Shoeb Momin, Consultant, Industrial Practice, Frost & Sullivan
What the internet is for e-commerce today, smart meters will be for discoms tomorrow. This highlights the importance of smart meters for the Indian power sector. Today, distribution is the weakest link across the entire power value chain in the country. In financial year 2019, cumulative discom losses stood at approximately Rs 28,400 crore, which is twice the budgetary allocation for the Swachh Bharat Mission in the Union Budget 2021. Mounting losses have plagued discoms for many years and smart meters are expected to play a critical role in reviving them by reducing aggregate technical and commercial (AT&C) losses.
Energy Efficiency Services Limited (EESL), a state-run firm, is leading this drive through the Smart Meter National Programme (SMNP) and plans to replace 25 crore conventional meters with smart meters by 2022. EESL will use its proven approach of bulk procurement through demand aggregation and roll out smart meters under the build-own-operate-transfer (BOOT) model. EESL will incur 100 per cent capital and operational expenditure with zero upfront investment from cash-strapped discoms. The programme aims to reduce AT&C losses from 18 per cent to 12 per cent by 2022 and 10 per cent by 2027. Current statistics suggest that every percentage decrease in AT&C loss saves approximately Rs 4,000 crore. If the norms remain constant, the power sector stands to potentially save about Rs 36,000 crore by 2027.

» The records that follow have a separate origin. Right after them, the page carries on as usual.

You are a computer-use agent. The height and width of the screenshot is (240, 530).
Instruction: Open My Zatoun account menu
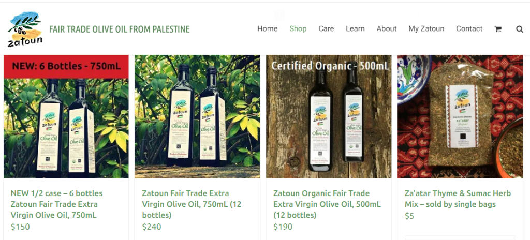click(x=426, y=29)
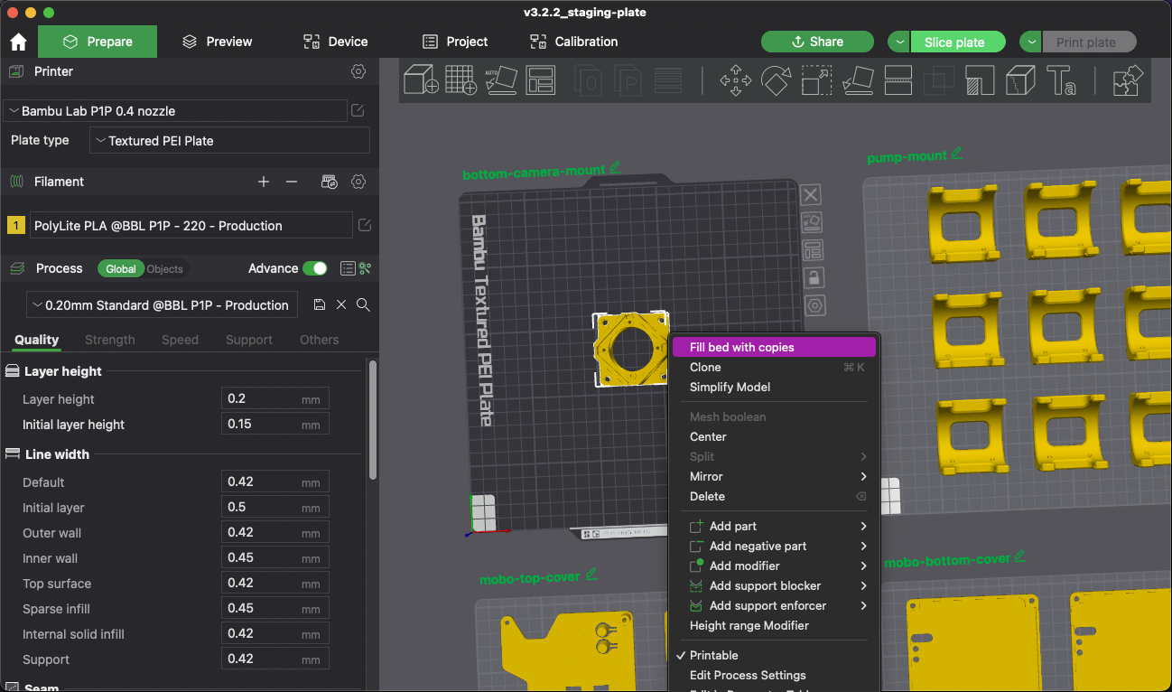Toggle the Advance switch off
The height and width of the screenshot is (692, 1172).
314,268
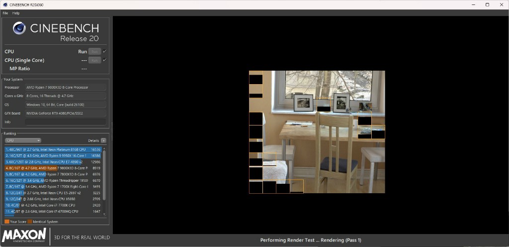Image resolution: width=509 pixels, height=247 pixels.
Task: Click the orange Your Score legend swatch
Action: (x=6, y=221)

These savings would have been achieved much earlier had the original plan under the UjwalDiscom Assurance Yojana (UDAY) been completed by the December 2019 deadline. It would have equipped discoms to better prepare for the after-effects of the Covid-19 outbreak. Due to the current lockdown, there has been a sudden shift in electricity demand from the commercial and industrial (C&I) sector to the residential/domestic sector as a huge number of people are working from home. According to an analysis by Frost & Sullivan, the prolonged duration of the lockdown, especially across areas under large discoms such as those in Maharashtra and Tamil Nadu, is expected to weigh heavily on revenue as domestic tariffs are typically 12-20 per cent lower than C&I tariffs. A network of smart meters would have helped discoms counter this revenue loss as the reported average increase in revenue per month per smart meter is about Rs 200, according to EESL. This is mainly due to 100 per cent accurate billing, achieved by removing flat charges across dysfunctional meters and plugging pilferage.
Uttar Pradesh, the most populous state in the country, has one of the highest AT&C losses (about 30 per cent). It is leading the smart meter deployment drive and working to minimise the revenue impact during the current lockdown. According to the Centre for Strategic and International Studies (CSIS), about 45 per cent of the country’s overall smart meter installations are in this state.
Benefits of smart meters
The value of smart meters goes beyond just real-time accurate billing. It also provides a platform for the next source of potential savings for discoms through the introduction of dynamic pricing, such as time-of-day (ToD) pricing. Demand-side management measures to incentivise consumers to shift their loads to non-peak hours will improve the system load factor during peak hours. Currently, ToD tariffs are largely applicable to the C&I sector but, in the future, they will also apply to domestic consumers. This will greatly improve the transparency of daily energy usage for consumers and provide insights into various avenues for reducing monthly bills. Furthermore, smart meters will facilitate faster adoption of electric vehicles (EVs) in India, as consumers will be able to charge their EVs when the energy is cheapest. According to Frost & Sullivan, the inflection point for EVs in India is expected to come in 2022, after which annual shipments are likely to double every year for the foreseeable future.
Apart from EVs, smart meters will prove to be the key enabler for the success of India’s ambitious 40 GW solar rooftop programme. This will allow prosumers to interact with the electric grid. As the number of prosumers increases, the electric grid will become a highly transactional marketplace with secure and instant settlement options. Blockchain will play a key role by leveraging the data points from the network of smart meters. Smart meter installations will be one of the biggest developments in the power sector and will prove to be a true enabler of not only reviving discom financials but also facilitating the creation of new markets.